Regeneration of carbon nanotube saturated with tetracycline by microwave-ultraviolet system: Performance and degradation pathway

Abstract

Regeneration of spent CNT is one of the most significant steps but usually neglected in adsorption application. In this study, microwave ultraviolet (MW-UV) system was applied to regenerate spent CNT and further degrade the desorbed tetracycline simultaneously. Both regeneration and mineralization ratios were detected to evaluate the regeneration performance. And they ascended with the increment of microwave power as well as regeneration time.

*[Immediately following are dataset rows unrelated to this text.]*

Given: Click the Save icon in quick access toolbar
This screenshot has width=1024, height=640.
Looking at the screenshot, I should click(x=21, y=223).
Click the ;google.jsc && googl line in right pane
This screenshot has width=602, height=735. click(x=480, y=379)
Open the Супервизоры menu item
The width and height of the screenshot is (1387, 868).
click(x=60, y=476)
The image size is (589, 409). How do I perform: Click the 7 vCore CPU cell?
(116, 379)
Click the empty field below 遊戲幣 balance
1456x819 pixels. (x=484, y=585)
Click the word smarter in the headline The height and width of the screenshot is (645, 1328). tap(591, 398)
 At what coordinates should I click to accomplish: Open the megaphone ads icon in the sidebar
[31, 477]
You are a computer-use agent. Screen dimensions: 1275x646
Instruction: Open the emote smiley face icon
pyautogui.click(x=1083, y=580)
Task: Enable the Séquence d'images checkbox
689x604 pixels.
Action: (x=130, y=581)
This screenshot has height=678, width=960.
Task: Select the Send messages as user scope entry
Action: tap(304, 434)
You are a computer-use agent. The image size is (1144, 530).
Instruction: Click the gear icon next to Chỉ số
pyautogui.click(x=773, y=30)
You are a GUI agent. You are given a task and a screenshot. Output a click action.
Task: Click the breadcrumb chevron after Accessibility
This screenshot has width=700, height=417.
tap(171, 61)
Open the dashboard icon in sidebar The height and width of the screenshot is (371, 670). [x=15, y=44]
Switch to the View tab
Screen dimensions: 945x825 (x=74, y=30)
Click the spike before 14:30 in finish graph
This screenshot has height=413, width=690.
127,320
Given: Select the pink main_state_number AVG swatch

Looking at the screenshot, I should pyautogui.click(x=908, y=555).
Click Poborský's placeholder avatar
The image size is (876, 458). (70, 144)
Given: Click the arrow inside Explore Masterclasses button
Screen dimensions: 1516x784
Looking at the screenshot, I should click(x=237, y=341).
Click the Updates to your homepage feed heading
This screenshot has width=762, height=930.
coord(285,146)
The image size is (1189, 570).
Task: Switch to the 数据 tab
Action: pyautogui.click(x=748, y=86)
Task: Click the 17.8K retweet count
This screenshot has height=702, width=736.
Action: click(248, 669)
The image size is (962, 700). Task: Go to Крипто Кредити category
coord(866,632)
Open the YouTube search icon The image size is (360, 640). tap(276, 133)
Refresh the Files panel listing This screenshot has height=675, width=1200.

Adsorption capacity of the regenerated CNT recovered to 100%, and 37% of tetracycline was mineralized to carbon dioxide at 500 W for 2.5 min. High total gas flow rate demonstrated negligible impact on mineralization ratio. After 5 adsorption-regeneration cycles, regeneration and mineralization ratios kept at approximately 80% and 27%, respectively, while BET surface area went up. Three kinds of reactive oxygen species (ROS) including ozone, hydroxyl (·OH) radicals and singlet oxygen (1O2) were detected during the regeneration. Ozone concentration declined with the enhancing CNT mass, total gas flow rate as well as relative humidity. A possible tetracycline degradation pathway under MW-UV irradiation was proposed according to the tetracycline structure, ROS chemistry and 11 by-products identified by Ultra High Performance Liquid Chromatography-Mass Spectrometry (UPLC-MS). Conclusively, our research provides new perspective into recycling and reusing spent CNT.